9. Tilt up of scissors at exhibit
10. Various of visitors at exhibition
11. SOUNDBITE (English) Bjeshke Gurri, museum director:
"So, the purpose of this exhibition, this alternative museum that we are in, is to create a platform for children, for people who were children during the war, a platform of empathy, and also to educate the audience, because in Kosovo we lack a proper education on what really happened during the war. And yes, we we faced off many obstacles during the way because, for example, there was a skepticism towards other respondents, the interviewees because many hesitated because, in their minds, their stories are invalid in a way and are not important enough to share with the public.
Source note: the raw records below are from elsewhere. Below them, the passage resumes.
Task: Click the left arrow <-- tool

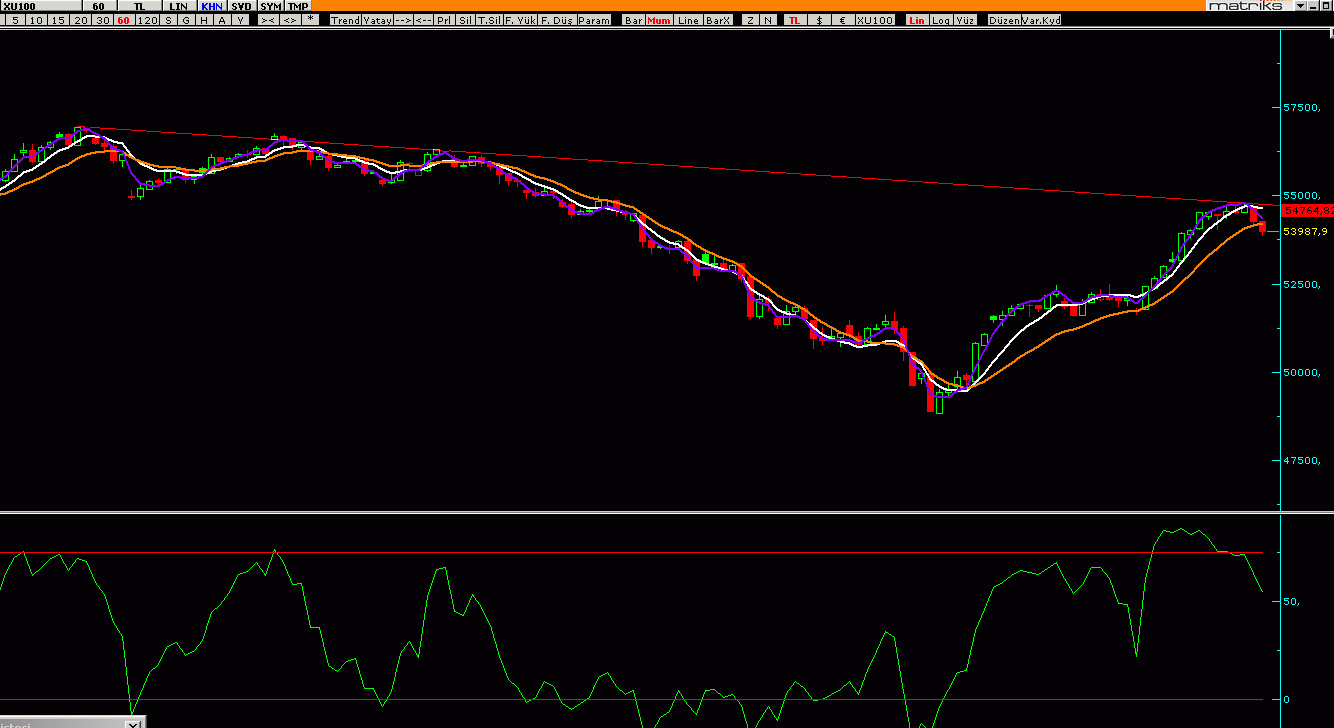Action: [x=423, y=20]
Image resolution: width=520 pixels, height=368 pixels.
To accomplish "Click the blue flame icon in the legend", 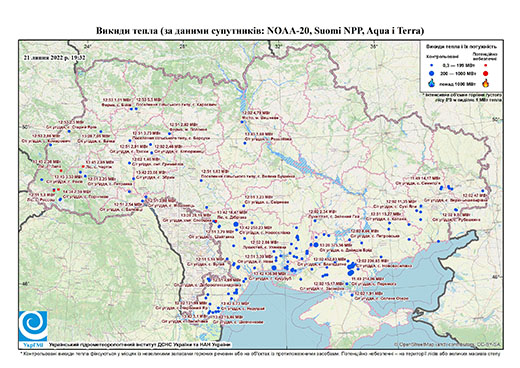I will coord(431,83).
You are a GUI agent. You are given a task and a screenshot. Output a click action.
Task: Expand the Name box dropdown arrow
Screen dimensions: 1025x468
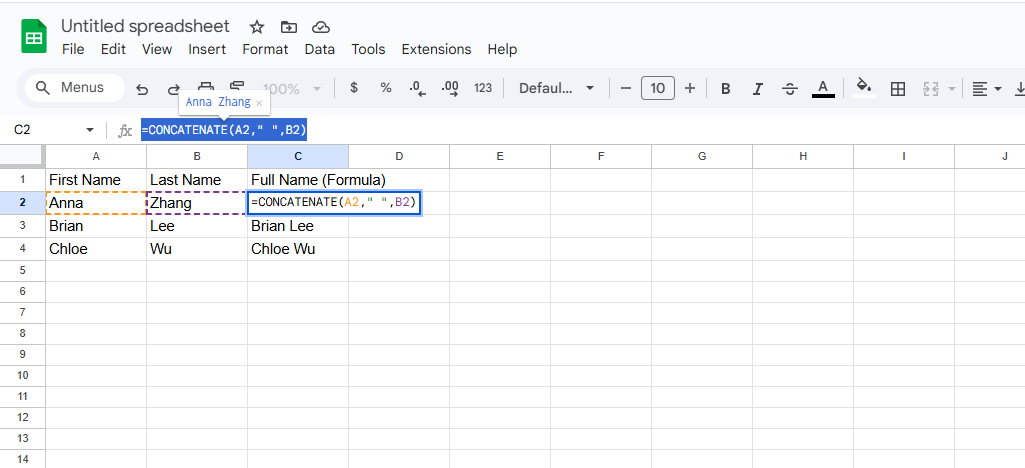tap(90, 130)
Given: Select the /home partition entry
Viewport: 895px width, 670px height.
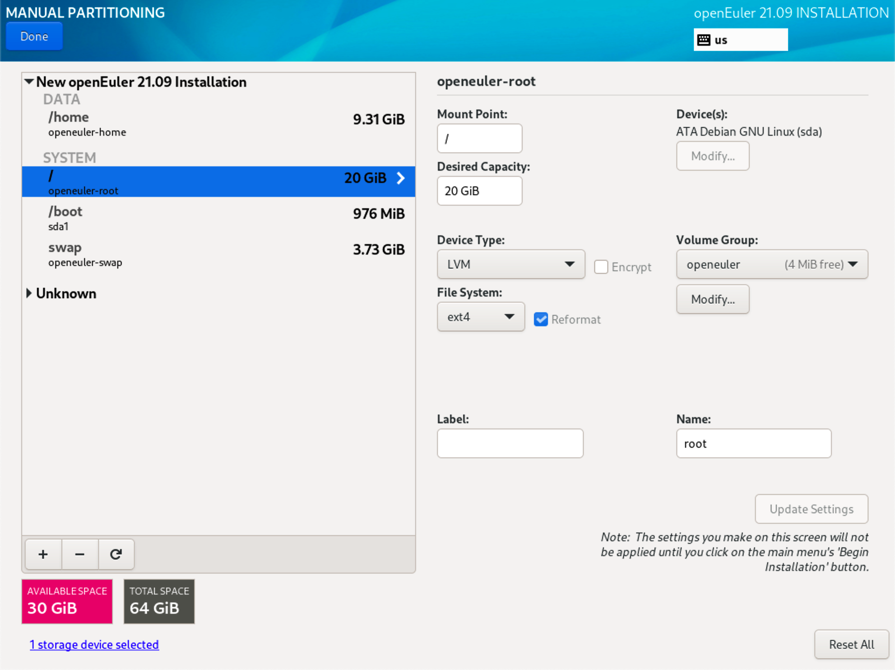Looking at the screenshot, I should pos(218,124).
So we struggled with that. And also because this museum is multiethnic, many people, especially from the marginalized communities, hesitated to give interviews because they are marginalized and their stories are seen as not valid."
12. Various of visitors at the museum
STORYLINE:
For a few years after the Kosovo war of 1998-1999, Petrit Halilaj had a disturbing dream: Serb soldiers and a tank going to his family’s house, setting it alight and killing them all.
Then only 13 years old, Halilaj committed his dream to paper with crayons he was given at the refugee camp where he lived.
Twenty-five years later, his picture is hanging in a museum dedicated to telling the stories of the children who suffered through the war.
Dolls, toy monkeys, bears, airplanes and cars sit alongside pictures made by children at the time, all of them depicting burning houses or armed soldiers.
“Luckily we can tell, as witnesses, today all these memories and all these traces,” said Halilaj.
Now 39-years-old, he works as a visual artist dealing with documents, stories and memories of Kosovo’s history, particularly what happened during the war.
“Going through these collective and personal dramas is a first step to understanding better and accepting each other,” he said.
Kosovo was a Serbian province until NATO’s 78-day bombing campaign in 1999 ended a war between Serbian government forces and ethnic Albanian separatists in Kosovo, which left about 11,400 dead, mainly ethnic Albanians, and pushed Serbian forces out.
Kosovo proclaimed independence in 2008, which Serbia doesn’t recognize.
According to Kosovar authorities, 1,133 children were killed or died during the war, 109 of them still missing.
More than a million Kosovars were displaced, forced to flee by Serbian authorities, military, police, and paramilitary forces.
Most of them went to neighboring Albania, but also to North Macedonia and other countries.